Desenvolvi um modelo de abordagem que tem uma uma sistemática modular, que chamo de GESTÃO 4A. Consiste no encadeamento do planejamento, alinhado e formatado de forma estruturada e sinérgica nos grandes processos do ambiente hospitalar, que materializam-se em abordagens exploratórias de como devem ser percebidas as quatro dimensões (4As) existentes em qualquer hospital:
Primeiro A: Assistência
Nesta dimensão devem ser descritas, formalizadas e declaradas institucionalmente para todos que atuam na atividade-fim, as expectativas do modelo assistencial, integrando e monitorando indicadores, protocolos, linhas de cuidado e premissas de qualidade e segurança. É nesta dimensão que deverá ser trabalhada, de forma gradativa e educativa, a percepção dos atores envolvidos para o registro, análise crítica e intervenção em fatores de risco e em não-conformidades. É o processo fundamental, primordial, para o qual deve existir a integração das outras dimensões, citadas a seguir;
Segundo A: Administração
É o esqueleto intelectual, o arcabouço que torna possível avaliar a eficácia e pertinência dos atos globais de gestão e de apoio estrutural do sistema hospitalar. É nesta dimensão, apenas como um exemplo, que concatenamos a consciência para os postos de enfermagem de como é importante o preenchimento adequado do prontuário, e as consequências deste ato lá na frente, no faturamento, por exemplo.

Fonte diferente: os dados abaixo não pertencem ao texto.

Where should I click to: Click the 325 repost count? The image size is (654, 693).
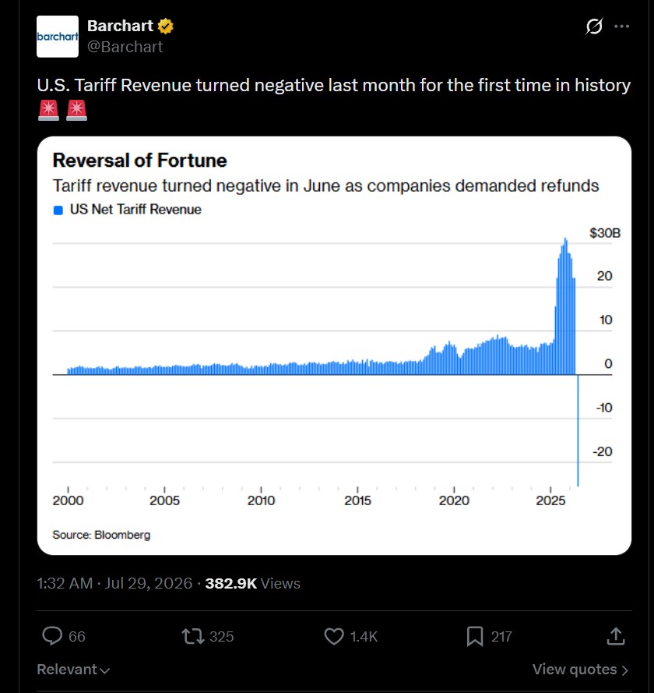(x=222, y=636)
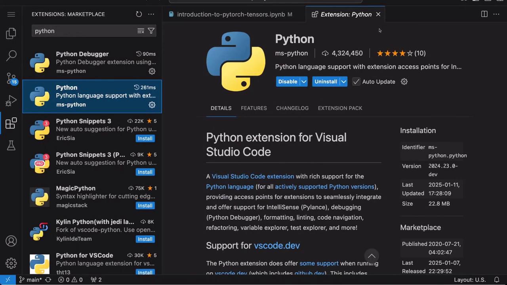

É uma zona de trabalho contínuo, intermitente, que demanda método, persistência, convicção e respaldo do Alto Comando Hospitalar para atingir a maturidade operacional. É onde se define qual será o futuro a ser atingido, e que inteligência de gestão o hospital irá desenvolver.
Terceiro A: Abastecimento
Consiste na profissionalização de todas as plataformas logísticas que operam no ambiente hospitalar – com todas as características que permitem à instituição estar completamente abastecida, no tempo e na condição adequada, para que os processos aconteçam dentro dos parâmetros definidos de sustentabilidade, segurança e qualidade. É nesta esfera que criamos um alinhamento positivo, colaborativo (e não competitivo) de todas as áreas industriais, com metas compartilhadas e uma visão única dos desafios que devem ser enfrentados. É onde se define a inteligência logística e a capacidade de organizar as forças internas.
Quarto A: Acolhimento
Nesta dimensão residem os “momentos da verdade”. Pontos nos quais o cliente externo firma seus conceitos sobre o atendimento recebido. É a verdade do cliente, inquestionável, que deve ser percebida, monitorada e revertida em padrões posturais, ambientes positivos, processos organizados, pontualidade, formatos de resposta, eficiência de agendas, fluxos e investimentos.
É onde se define qual será inteligência emocional do ambiente hospitalar.
Estruturar a governança hospitalar nestas quatro dimensões, ou talvez melhor seja dizer “esferas”, já que nenhuma se sobrepõe às outras em importância, tem efeito imediato na compreensão dos colaboradores, que naturalmente posicionam-se como players de uma das dimensões, mas que rapidamente percebem que não há como ser absoluto com apenas uma das esferas.